O Boss

19 0 0
                                    


Havia algumas coisas esquisitas naquilo tudo. Zoni refletia sobre elas. Primeiro de tudo, os corpos não desapareciam. Nos jogos, tudo sumia, cadáveres sumiam, sangue sumia. Atrapalha o cenário quando as coisas se acumulam, gerando uma poluição visual aproveitada apenas por jogos de zumbi, onde é bacana que os corpos fiquem estirados por ai e se levantem quando convém, geralmente arrancando alguns sustos do infeliz que teve a grande ideia de jogar esse tipo de coisa na madrugada de um dia chuvoso.

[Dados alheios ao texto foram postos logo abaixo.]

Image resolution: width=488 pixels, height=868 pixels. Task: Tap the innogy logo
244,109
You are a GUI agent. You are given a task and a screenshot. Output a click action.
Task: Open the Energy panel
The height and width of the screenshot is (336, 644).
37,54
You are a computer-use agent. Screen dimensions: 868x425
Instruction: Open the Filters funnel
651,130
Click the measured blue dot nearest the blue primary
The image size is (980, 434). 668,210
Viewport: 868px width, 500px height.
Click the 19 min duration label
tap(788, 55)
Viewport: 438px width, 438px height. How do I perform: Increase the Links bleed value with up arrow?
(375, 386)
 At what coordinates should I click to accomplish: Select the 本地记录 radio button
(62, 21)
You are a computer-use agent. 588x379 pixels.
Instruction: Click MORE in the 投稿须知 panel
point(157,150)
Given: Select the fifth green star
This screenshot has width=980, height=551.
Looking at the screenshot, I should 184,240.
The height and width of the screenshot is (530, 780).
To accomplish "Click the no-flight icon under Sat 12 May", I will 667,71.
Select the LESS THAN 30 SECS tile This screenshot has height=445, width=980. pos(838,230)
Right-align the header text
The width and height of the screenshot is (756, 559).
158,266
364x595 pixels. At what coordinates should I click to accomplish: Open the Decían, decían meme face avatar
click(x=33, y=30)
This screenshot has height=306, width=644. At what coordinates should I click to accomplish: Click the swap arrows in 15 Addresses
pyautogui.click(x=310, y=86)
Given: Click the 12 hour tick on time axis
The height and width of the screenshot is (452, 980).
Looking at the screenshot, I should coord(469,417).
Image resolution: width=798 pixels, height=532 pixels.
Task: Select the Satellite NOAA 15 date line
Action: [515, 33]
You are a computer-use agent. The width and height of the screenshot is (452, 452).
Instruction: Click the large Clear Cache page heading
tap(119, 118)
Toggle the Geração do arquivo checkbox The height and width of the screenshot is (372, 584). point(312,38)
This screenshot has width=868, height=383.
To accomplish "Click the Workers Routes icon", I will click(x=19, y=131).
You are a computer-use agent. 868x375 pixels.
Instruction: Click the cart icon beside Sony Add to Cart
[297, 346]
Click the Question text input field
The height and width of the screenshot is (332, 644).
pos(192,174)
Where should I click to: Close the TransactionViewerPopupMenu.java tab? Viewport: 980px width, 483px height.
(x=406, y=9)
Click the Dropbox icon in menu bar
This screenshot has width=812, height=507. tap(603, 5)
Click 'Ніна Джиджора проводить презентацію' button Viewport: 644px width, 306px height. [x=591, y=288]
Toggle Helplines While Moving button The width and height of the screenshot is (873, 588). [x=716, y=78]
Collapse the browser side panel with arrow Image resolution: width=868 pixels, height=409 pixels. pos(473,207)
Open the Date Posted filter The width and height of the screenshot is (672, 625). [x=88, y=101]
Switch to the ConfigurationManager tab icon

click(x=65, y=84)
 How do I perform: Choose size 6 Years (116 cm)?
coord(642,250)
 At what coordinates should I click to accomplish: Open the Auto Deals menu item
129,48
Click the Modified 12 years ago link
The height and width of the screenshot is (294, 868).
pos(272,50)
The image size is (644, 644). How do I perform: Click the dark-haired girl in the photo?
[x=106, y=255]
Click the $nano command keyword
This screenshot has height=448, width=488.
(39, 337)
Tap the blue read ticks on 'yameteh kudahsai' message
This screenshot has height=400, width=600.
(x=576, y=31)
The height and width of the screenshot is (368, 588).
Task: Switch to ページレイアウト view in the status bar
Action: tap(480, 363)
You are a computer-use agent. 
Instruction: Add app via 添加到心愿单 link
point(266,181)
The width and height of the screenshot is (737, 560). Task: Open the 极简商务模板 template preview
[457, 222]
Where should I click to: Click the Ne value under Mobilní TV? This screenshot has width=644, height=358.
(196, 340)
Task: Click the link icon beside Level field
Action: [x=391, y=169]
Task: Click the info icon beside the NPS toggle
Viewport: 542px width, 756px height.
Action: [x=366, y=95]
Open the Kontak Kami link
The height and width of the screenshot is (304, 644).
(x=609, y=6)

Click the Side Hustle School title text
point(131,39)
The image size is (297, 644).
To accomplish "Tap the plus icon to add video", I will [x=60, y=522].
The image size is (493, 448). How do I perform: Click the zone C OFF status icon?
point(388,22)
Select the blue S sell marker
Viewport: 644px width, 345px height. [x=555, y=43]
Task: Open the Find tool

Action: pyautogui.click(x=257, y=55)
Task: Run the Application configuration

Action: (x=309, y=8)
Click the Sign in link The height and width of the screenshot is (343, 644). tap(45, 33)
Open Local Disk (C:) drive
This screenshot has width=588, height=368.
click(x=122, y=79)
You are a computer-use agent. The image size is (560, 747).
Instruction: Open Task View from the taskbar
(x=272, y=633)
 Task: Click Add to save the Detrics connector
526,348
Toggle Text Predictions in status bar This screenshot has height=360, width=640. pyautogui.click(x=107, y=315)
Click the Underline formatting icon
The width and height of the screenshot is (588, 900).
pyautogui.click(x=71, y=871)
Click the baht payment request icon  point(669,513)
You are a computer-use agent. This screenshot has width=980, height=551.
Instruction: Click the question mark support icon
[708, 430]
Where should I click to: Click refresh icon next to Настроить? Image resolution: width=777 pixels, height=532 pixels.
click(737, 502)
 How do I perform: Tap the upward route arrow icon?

Outra coisa, e talvez a mais impactante, era sobre o motivo pelo qual a árvore estava tremendo.

...

Os dois aventureiros ainda corriam alucinados, procurando uma saída, mas só se deparavam com mais aventureiros. Alguns deles, em seu desespero, viam neles uma liderança, nem que fosse alguém que soubesse para onde estava fugindo. Já era possível contabilizar 12 pessoas correndo sem direção. Mas os esqueletos, em maior número, estavam em todos os lugares.

Então, eles sumiram.

Não que apenas desaparecessem ou que explodissem, foi mais como uma mão apertando um bloquinho de açúcar.

Todos se foram, exceto a confusão, que ainda atormentava os aventureiros.

— Sumiram. — Disse o careca

— Não baixe a guarda. — Disse a de cabelos compridos.

Uma voz cortou o silêncio preocupado.

— HELP PLEASE! SOMEBODY HELP ME!

Uma garota arrastava um corpo. A cena era dolorosa. Com feridas em toda parte, não parecia que aquele homem aguentaria mais meia hora com vida.

— Please! —  Ela olhava chorando para todos.

— O que a gente faz?   — Disse o aventureiro careca.

Alguém desembainhou uma espada.

— Temos apenas uma forma de ajudar. 

— Cara, NÃO!

— Não temos escolha Pablo. — disse — É isso ou ele vai sofrer até morrer!

— Para! —  Disse uma voz atrás deles.

De trás de várias cabeças curiosas, uma garota surgiu. Ela possuía um cajado de ponta verde. Chegou perto do corpo e segurou a arma com a mão esquerda, enquanto a direita foi posta no peito do ferido.

— CURACIÓN! — Uma luz verde fraca emanou da mão da aventureira, e as feridas lentamente fecharam-se.

O barulho da espada sendo embainhada foi sufocado pelas bater de palmas dos aventureiros, felizes com aquela boa ação.

—  Thank you, thank you, thank you! — As lágrimas corriam no rosto da garota, que teve o amigo salvo.

Ela soltou o cajado, pegou delicadamente no queixo da garota emocionada e encostou seu nariz no dela:

— No hay que llorar. — Então a beijou.

Pode-se dizer, com alguma certeza, que aquilo foi uma surpresa. A única palavra proferida por alguém no meio da multidão, diante de todo aquele "não sei o que dizer" foi: "Bah!".

...

Existe uma lista de coisas que são confiáveis. O céu é confiável, por exemplo. Ele vai estar lá quando você acordar. Entre muitas coisas, Zoni também considerava árvores confiáveis, ao menos até uma delas lentamente se desenraizar...

A temperatura de sua estrutura aumentou, fazendo com que todos pulassem para o chão. Suas raízes, já fora da terra, ganharam tons vermelho alaranjado e suas folhas pegaram fogo, o que foi quimicamente muito curioso, já que ela não queimava. Alguns galhos torceram-se, formando diversos braços grossos. Zoni esperava olhos de fogo, mas não aconteceu. Quem visse de longe acharia que era apenas uma árvore pegando fogo, até perceber que ela estava vindo na sua direção, chicoteando vinhas incandescentes e rangendo como dezenas de portas velhas.

— Nada de olhos então —  pensou Zoni, enquanto corria o mais rápido que podia pelo campo aberto.